What needs to be done — Give back exactly the lines starting at the one with "The height and" and ending at the last line of the data below. Pictures are not part of the copy.

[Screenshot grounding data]
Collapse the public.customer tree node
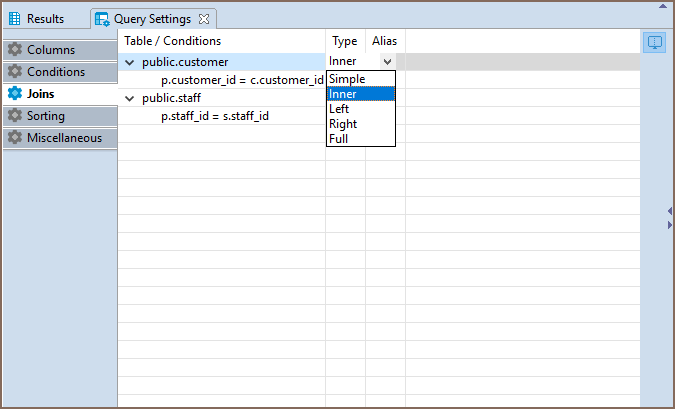Viewport: 675px width, 409px height. point(130,62)
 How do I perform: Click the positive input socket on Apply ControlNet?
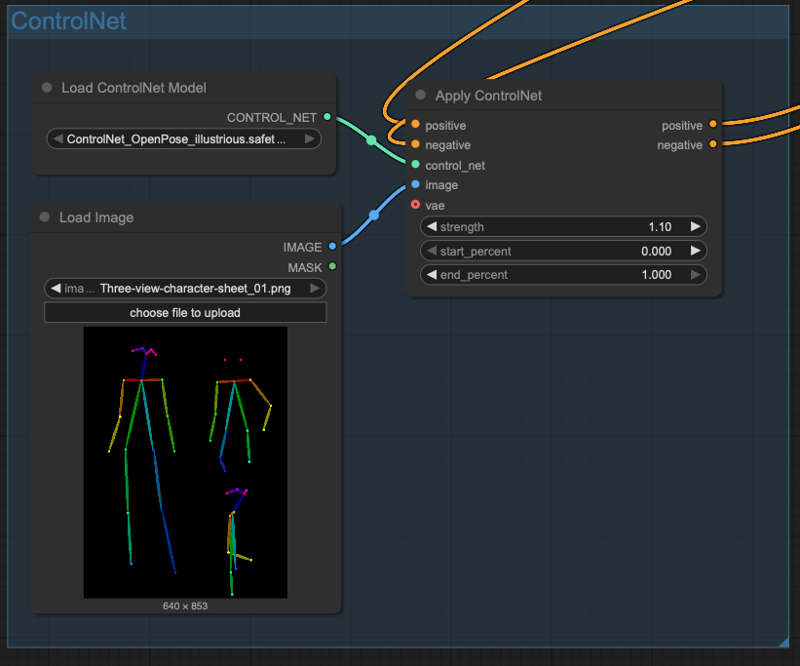pyautogui.click(x=415, y=125)
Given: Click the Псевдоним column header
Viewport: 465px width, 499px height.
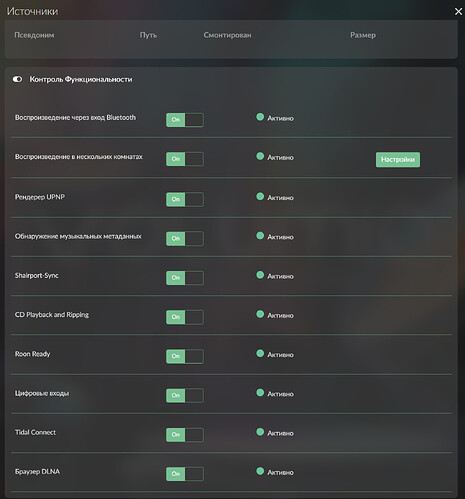Looking at the screenshot, I should (34, 35).
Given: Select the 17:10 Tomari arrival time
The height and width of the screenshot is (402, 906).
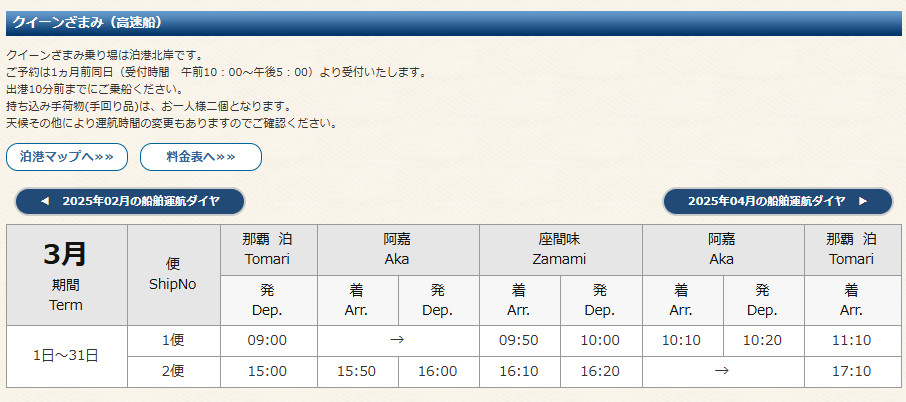Looking at the screenshot, I should pos(852,371).
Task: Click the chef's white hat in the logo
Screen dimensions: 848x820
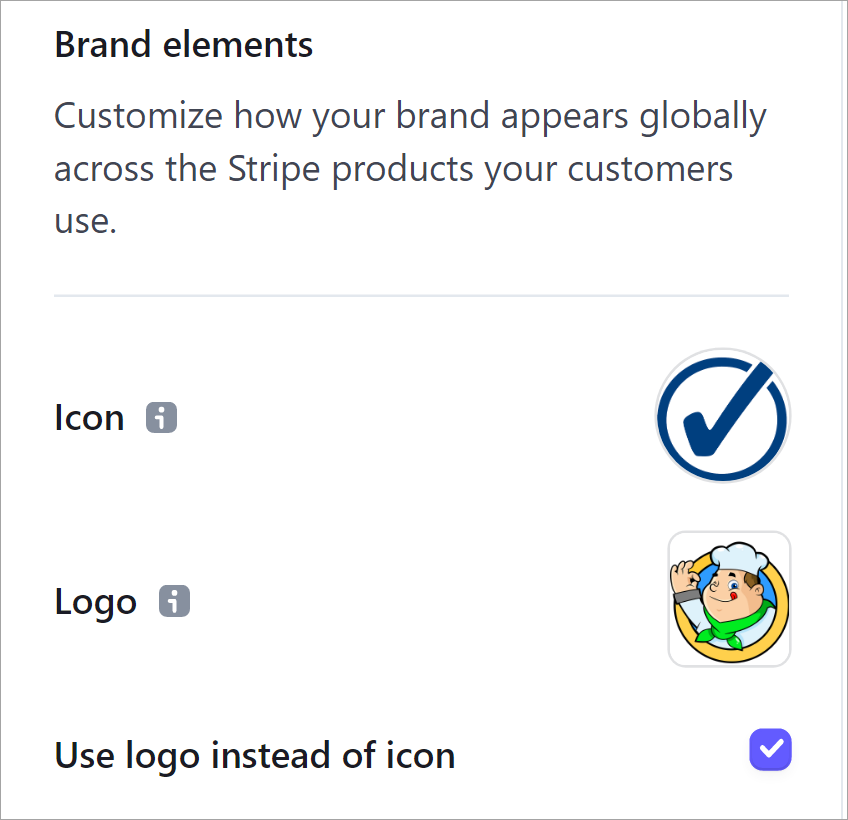Action: (x=739, y=558)
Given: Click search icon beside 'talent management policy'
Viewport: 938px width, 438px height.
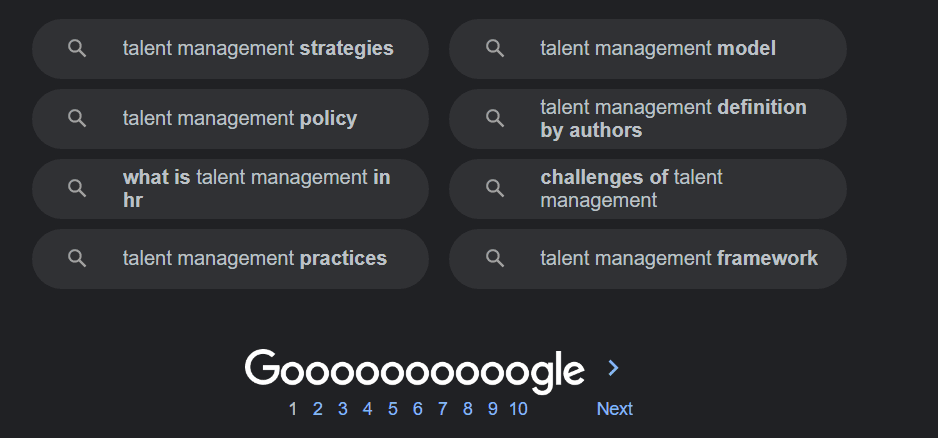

Solved problem —
The height and width of the screenshot is (402, 906).
Looking at the screenshot, I should pos(852,371).
Task: Click the chef's white hat in the logo
Screen dimensions: 848x820
Action: (x=739, y=558)
Given: Click search icon beside 'talent management policy'
Viewport: 938px width, 438px height.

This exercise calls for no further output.